▶ [TASK DIRECTIONS]: Reproduce the data below line for line, with no changes.
— BEGIN DATASET RECORDS —
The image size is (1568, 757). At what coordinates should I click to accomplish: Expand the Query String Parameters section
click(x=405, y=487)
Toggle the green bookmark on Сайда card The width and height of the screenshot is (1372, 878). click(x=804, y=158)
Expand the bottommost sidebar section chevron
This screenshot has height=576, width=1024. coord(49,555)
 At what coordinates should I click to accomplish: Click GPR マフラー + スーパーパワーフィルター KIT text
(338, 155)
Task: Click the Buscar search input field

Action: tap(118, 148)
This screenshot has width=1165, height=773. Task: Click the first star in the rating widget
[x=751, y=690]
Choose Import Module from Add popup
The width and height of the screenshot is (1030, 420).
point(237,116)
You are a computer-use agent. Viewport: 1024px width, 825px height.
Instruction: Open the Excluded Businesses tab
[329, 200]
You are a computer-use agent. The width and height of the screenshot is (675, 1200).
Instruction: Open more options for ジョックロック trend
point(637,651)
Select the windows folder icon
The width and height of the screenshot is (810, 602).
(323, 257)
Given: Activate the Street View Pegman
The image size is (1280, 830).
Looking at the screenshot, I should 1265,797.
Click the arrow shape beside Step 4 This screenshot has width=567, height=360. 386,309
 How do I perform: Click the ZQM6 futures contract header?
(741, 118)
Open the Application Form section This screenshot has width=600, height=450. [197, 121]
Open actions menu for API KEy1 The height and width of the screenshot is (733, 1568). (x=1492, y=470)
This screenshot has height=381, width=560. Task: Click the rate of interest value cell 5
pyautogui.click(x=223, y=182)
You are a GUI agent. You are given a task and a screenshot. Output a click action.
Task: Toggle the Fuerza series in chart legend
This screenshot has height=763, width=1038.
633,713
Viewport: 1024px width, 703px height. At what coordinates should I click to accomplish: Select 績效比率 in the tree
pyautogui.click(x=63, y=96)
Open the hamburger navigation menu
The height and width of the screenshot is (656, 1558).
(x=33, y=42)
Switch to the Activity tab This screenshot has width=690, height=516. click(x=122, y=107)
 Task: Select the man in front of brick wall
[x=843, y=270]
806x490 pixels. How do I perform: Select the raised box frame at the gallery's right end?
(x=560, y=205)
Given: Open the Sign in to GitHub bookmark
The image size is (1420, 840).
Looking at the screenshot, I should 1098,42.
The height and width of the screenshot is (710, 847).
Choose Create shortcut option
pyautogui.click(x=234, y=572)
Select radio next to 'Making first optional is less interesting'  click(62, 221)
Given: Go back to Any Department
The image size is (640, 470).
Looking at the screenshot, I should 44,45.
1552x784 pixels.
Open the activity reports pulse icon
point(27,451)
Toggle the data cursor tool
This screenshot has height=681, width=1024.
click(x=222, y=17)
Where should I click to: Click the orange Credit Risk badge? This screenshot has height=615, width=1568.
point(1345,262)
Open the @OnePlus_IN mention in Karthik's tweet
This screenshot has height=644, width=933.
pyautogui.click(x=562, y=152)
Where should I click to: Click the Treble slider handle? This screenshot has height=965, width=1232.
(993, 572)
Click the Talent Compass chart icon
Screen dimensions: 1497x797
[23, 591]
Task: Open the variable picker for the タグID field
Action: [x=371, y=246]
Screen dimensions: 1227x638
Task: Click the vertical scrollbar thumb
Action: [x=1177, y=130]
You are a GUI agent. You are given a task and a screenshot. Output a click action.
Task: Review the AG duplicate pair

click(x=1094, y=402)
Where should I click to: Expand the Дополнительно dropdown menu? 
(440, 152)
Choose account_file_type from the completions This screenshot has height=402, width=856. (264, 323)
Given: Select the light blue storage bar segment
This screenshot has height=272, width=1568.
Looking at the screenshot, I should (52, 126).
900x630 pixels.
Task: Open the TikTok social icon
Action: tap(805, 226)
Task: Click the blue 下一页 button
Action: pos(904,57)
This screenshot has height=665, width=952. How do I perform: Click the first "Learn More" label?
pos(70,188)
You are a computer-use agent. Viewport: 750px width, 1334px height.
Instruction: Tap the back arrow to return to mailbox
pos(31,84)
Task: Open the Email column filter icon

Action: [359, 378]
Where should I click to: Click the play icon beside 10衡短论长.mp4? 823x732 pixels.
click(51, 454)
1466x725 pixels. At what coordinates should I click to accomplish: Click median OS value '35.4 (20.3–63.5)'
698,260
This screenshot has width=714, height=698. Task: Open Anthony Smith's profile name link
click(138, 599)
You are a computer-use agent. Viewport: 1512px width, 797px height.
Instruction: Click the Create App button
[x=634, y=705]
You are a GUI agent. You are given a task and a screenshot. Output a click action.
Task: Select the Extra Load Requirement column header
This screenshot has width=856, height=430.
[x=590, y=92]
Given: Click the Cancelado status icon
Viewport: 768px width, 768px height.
— END DATASET RECORDS —
▶ [FULL SOLUTION]:
The image size is (1568, 757). At what coordinates should I click to accomplish: Expand the Query String Parameters section
click(x=405, y=487)
Toggle the green bookmark on Сайда card The width and height of the screenshot is (1372, 878). click(x=804, y=158)
Expand the bottommost sidebar section chevron
This screenshot has height=576, width=1024. coord(49,555)
 At what coordinates should I click to accomplish: Click GPR マフラー + スーパーパワーフィルター KIT text
(338, 155)
Task: Click the Buscar search input field

Action: tap(118, 148)
This screenshot has width=1165, height=773. Task: Click the first star in the rating widget
[x=751, y=690]
Choose Import Module from Add popup
The width and height of the screenshot is (1030, 420).
point(237,116)
You are a computer-use agent. Viewport: 1024px width, 825px height.
Instruction: Open the Excluded Businesses tab
[329, 200]
You are a computer-use agent. The width and height of the screenshot is (675, 1200).
Instruction: Open more options for ジョックロック trend
point(637,651)
Select the windows folder icon
The width and height of the screenshot is (810, 602).
(323, 257)
Given: Activate the Street View Pegman
The image size is (1280, 830).
Looking at the screenshot, I should 1265,797.
Click the arrow shape beside Step 4 This screenshot has width=567, height=360. 386,309
 How do I perform: Click the ZQM6 futures contract header?
(741, 118)
Open the Application Form section This screenshot has width=600, height=450. [197, 121]
Open actions menu for API KEy1 The height and width of the screenshot is (733, 1568). (x=1492, y=470)
This screenshot has height=381, width=560. Task: Click the rate of interest value cell 5
pyautogui.click(x=223, y=182)
You are a GUI agent. You are given a task and a screenshot. Output a click action.
Task: Toggle the Fuerza series in chart legend
This screenshot has height=763, width=1038.
633,713
Viewport: 1024px width, 703px height. At what coordinates should I click to accomplish: Select 績效比率 in the tree
pyautogui.click(x=63, y=96)
Open the hamburger navigation menu
The height and width of the screenshot is (656, 1558).
(x=33, y=42)
Switch to the Activity tab This screenshot has width=690, height=516. click(x=122, y=107)
 Task: Select the man in front of brick wall
[x=843, y=270]
806x490 pixels. How do I perform: Select the raised box frame at the gallery's right end?
(x=560, y=205)
Given: Open the Sign in to GitHub bookmark
The image size is (1420, 840).
Looking at the screenshot, I should 1098,42.
The height and width of the screenshot is (710, 847).
Choose Create shortcut option
pyautogui.click(x=234, y=572)
Select radio next to 'Making first optional is less interesting'  click(62, 221)
Given: Go back to Any Department
The image size is (640, 470).
Looking at the screenshot, I should 44,45.
1552x784 pixels.
Open the activity reports pulse icon
point(27,451)
Toggle the data cursor tool
This screenshot has height=681, width=1024.
click(x=222, y=17)
Where should I click to: Click the orange Credit Risk badge? This screenshot has height=615, width=1568.
point(1345,262)
Open the @OnePlus_IN mention in Karthik's tweet
This screenshot has height=644, width=933.
pyautogui.click(x=562, y=152)
Where should I click to: Click the Treble slider handle? This screenshot has height=965, width=1232.
(993, 572)
Click the Talent Compass chart icon
Screen dimensions: 1497x797
[23, 591]
Task: Open the variable picker for the タグID field
Action: [x=371, y=246]
Screen dimensions: 1227x638
Task: Click the vertical scrollbar thumb
Action: [x=1177, y=130]
You are a GUI agent. You are given a task and a screenshot. Output a click action.
Task: Review the AG duplicate pair

click(x=1094, y=402)
Where should I click to: Expand the Дополнительно dropdown menu? 
(440, 152)
Choose account_file_type from the completions This screenshot has height=402, width=856. (264, 323)
Given: Select the light blue storage bar segment
This screenshot has height=272, width=1568.
Looking at the screenshot, I should (52, 126).
900x630 pixels.
Task: Open the TikTok social icon
Action: tap(805, 226)
Task: Click the blue 下一页 button
Action: pos(904,57)
This screenshot has height=665, width=952. How do I perform: Click the first "Learn More" label?
pos(70,188)
You are a computer-use agent. Viewport: 750px width, 1334px height.
Instruction: Tap the back arrow to return to mailbox
pos(31,84)
Task: Open the Email column filter icon

Action: [359, 378]
Where should I click to: Click the play icon beside 10衡短论长.mp4? 823x732 pixels.
click(51, 454)
1466x725 pixels. At what coordinates should I click to accomplish: Click median OS value '35.4 (20.3–63.5)'
698,260
This screenshot has width=714, height=698. Task: Open Anthony Smith's profile name link
click(138, 599)
You are a computer-use agent. Viewport: 1512px width, 797px height.
Instruction: Click the Create App button
[x=634, y=705]
You are a GUI agent. You are given a task and a screenshot. Output a click action.
Task: Select the Extra Load Requirement column header
This screenshot has width=856, height=430.
[x=590, y=92]
Given: Click the Cancelado status icon
Viewport: 768px width, 768px height.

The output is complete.